Tuesday 6 May 2008

Rails gotchas: Data Migrations conflict with validations

So the problem is that we have some basic data that we like to preload into the database - eg an initial admin user. We created the data migration to do this and it ran fine, validated correctly and was loaded into the database for us.

Over time we added new migrations and new validations and at every step the db and code were in-synch.

Now we need to set up a new testing server. We ran the mmigrations from VERSION=0 and suddenly we get an error on the data migration along the lines of:

rake aborted!
undefined local variable or method `group_id' for #<User:0x3367bc8>

Obviously this column wasn't needed when we wrote that migration, and by now we already have the admin user in our system, so the migration hasn't been run on our latest code... until now.

The problem is that the code *now* requires a group_id for the user to be valid; but at this point we haven't reached the migration that adds the groups table to the database, along with the corresponding group_id column on the users table.

However, all the latest code is in our model, including the validation that requires valid user to have a group_id. *BUT* the group_id method simply doesn't exist yet, because ActiveRecord will only find that method by reflection once the table has the appropriate column.

We have a conundrum.

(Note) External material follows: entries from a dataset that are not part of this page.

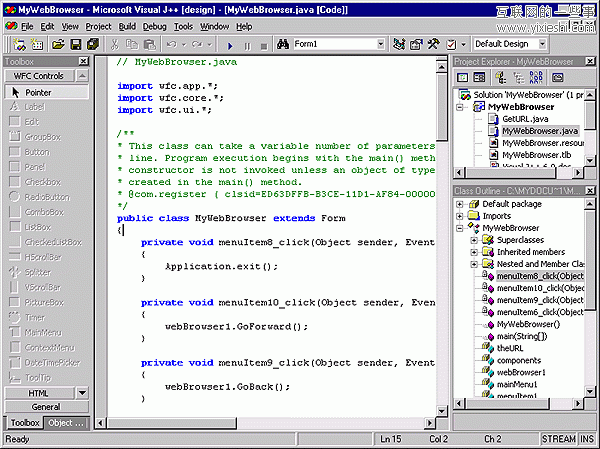The image size is (600, 449).
Task: Open the Form1 find combo box dropdown
Action: pos(380,45)
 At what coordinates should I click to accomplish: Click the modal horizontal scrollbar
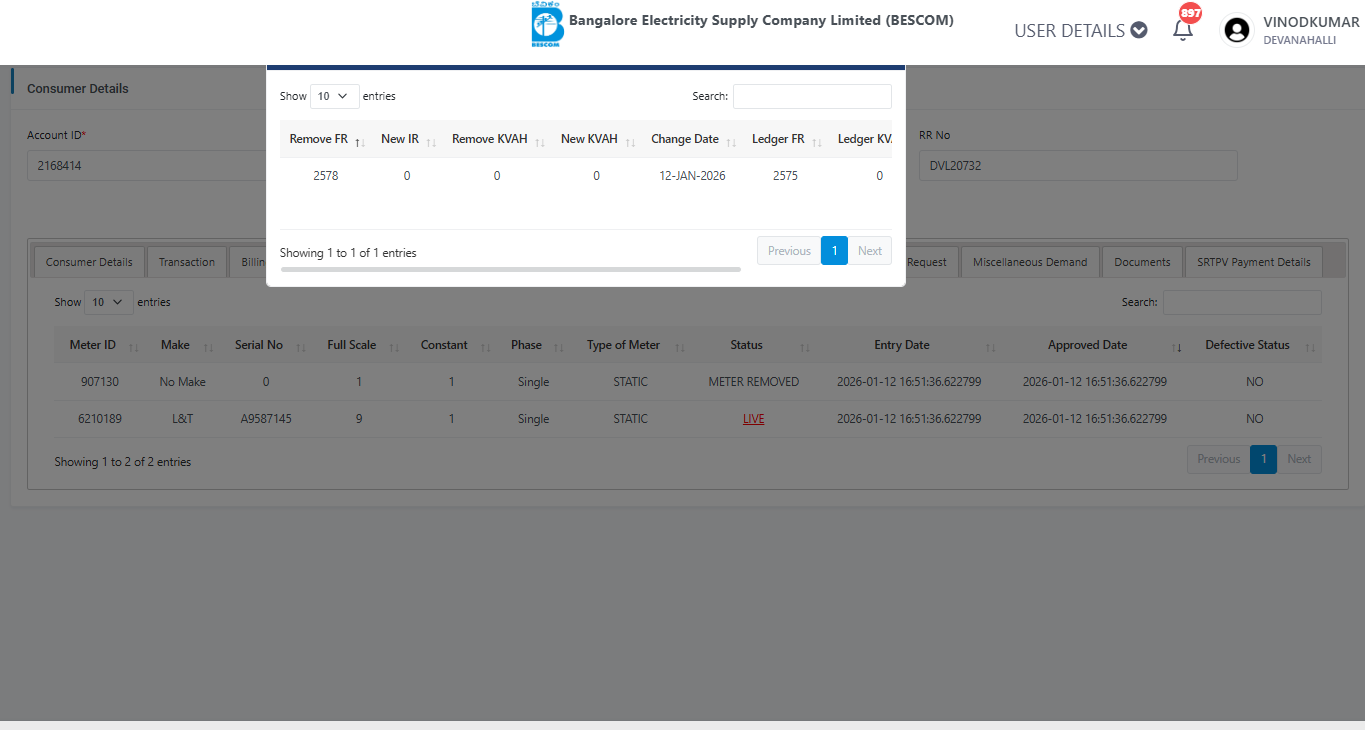pyautogui.click(x=510, y=269)
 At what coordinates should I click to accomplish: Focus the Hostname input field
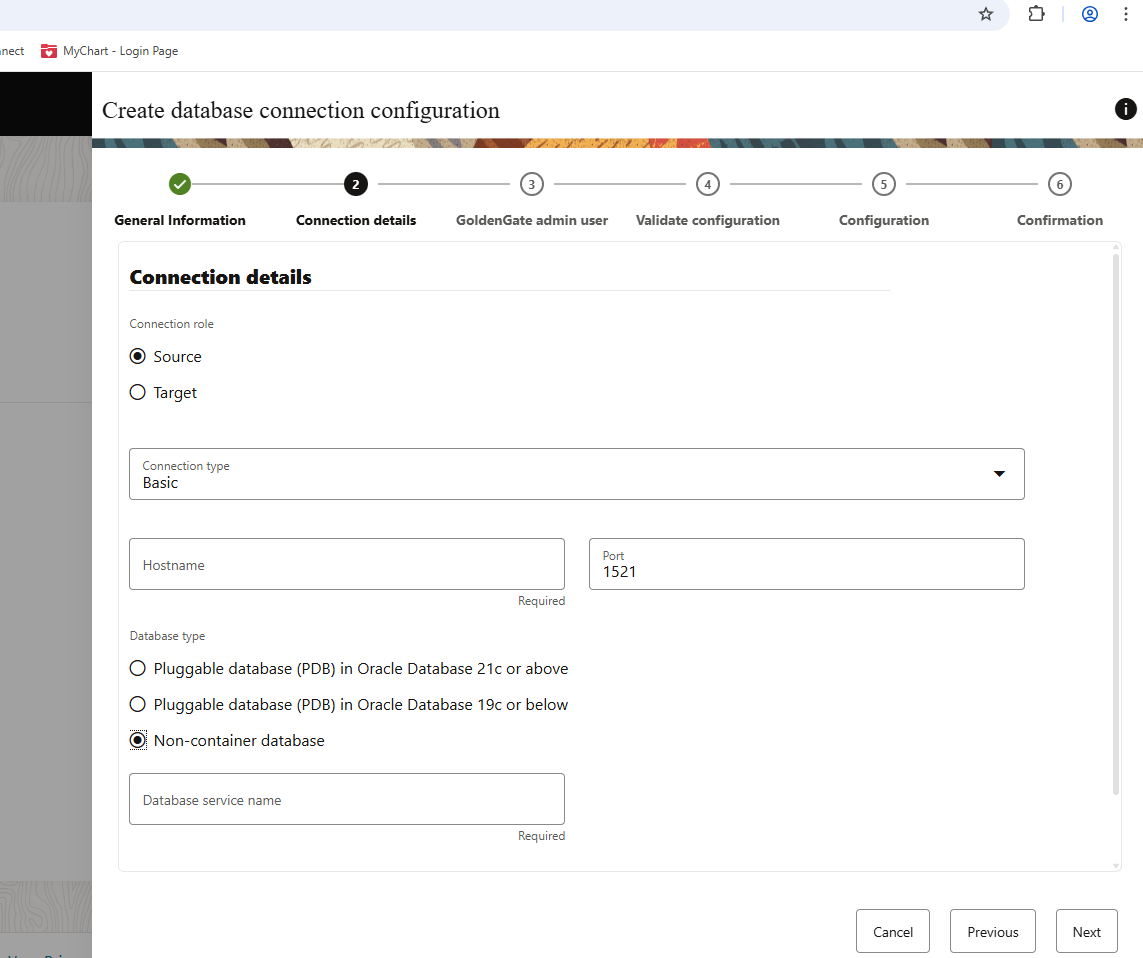(x=346, y=565)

We don't want to remove that validation, but we also need that data to be in the database.

So what can we do?

There are several nasty options we considered, such as adding a rescue-block around the validations and catching "just that error". Unfortunately this has the problem of hiding any future errors that we may need to fix. Allowing errors to get artificially caught, like this, can lead to them ending up in production code without us having noticed their existance. :P

We could also go back and delete the data-migration from the original file and generate a new migration for it. The new migration will be called after all the current ones and so will match match the current code. This just delays the inevitable, though. We will cimplu come up against the same problem at some future time when new validations are brought in. There needs to be some solution that will fix this for all time.

There were two reasonable solutions that we considered.

The first is to put the required data into a fixture. The fixture can be kept up-to-date with the code and therefore will always pass the validations of the present-set of code... it could then be loaded on-demand (via the console), or we could alter the original data migration to load the fixture instead of creating an ActiveRecord object. The latter has the same problems as the original issue - it will try to load in things like the group_id column at a point in the migrations that the column doesn't yet exist. The former would work - but we'd need to remember to do it every time - which means it's prone to user error.

The alternative involves a simple one-word fix... which is why it won out.

The Validations module overrides the standard ActiveRecord::save function with the save_with_validations function. This latter function takes a single, optional parameter that can tell ActiveRecord to ignore validations. ie you call save(false) and it will save the record without checking that the data is valid.

If we can assume that our own data in the data migration is valid for our purposes, then we can use this to solve the problem, as the validations will simply be ignored.

2 comments:

Anonymous said...

There are other options. One is to build and execute the INSERT statement yourself instead of using ActiveRecord. This is the most future-proof solution, and you can easily write a helper to do this.

Another option is to define the model class in the migration without the validations, so that it overrides the definition in the models directory. A simple "class Foo < ActiveRecord::Base; end" will do the trick.

Taryn East said...

Cool. these are some good options for the future.

In this particular case I wanted to change past migrations so they "kept working" with as little pain... er change as possible ;)

Which is why save(false) was good in this instance.

Hopefully we won't need to do this ever again... but life being what it's like, it's great to hear there are even more options open that will keep pace with future changes.

Thanks heaps!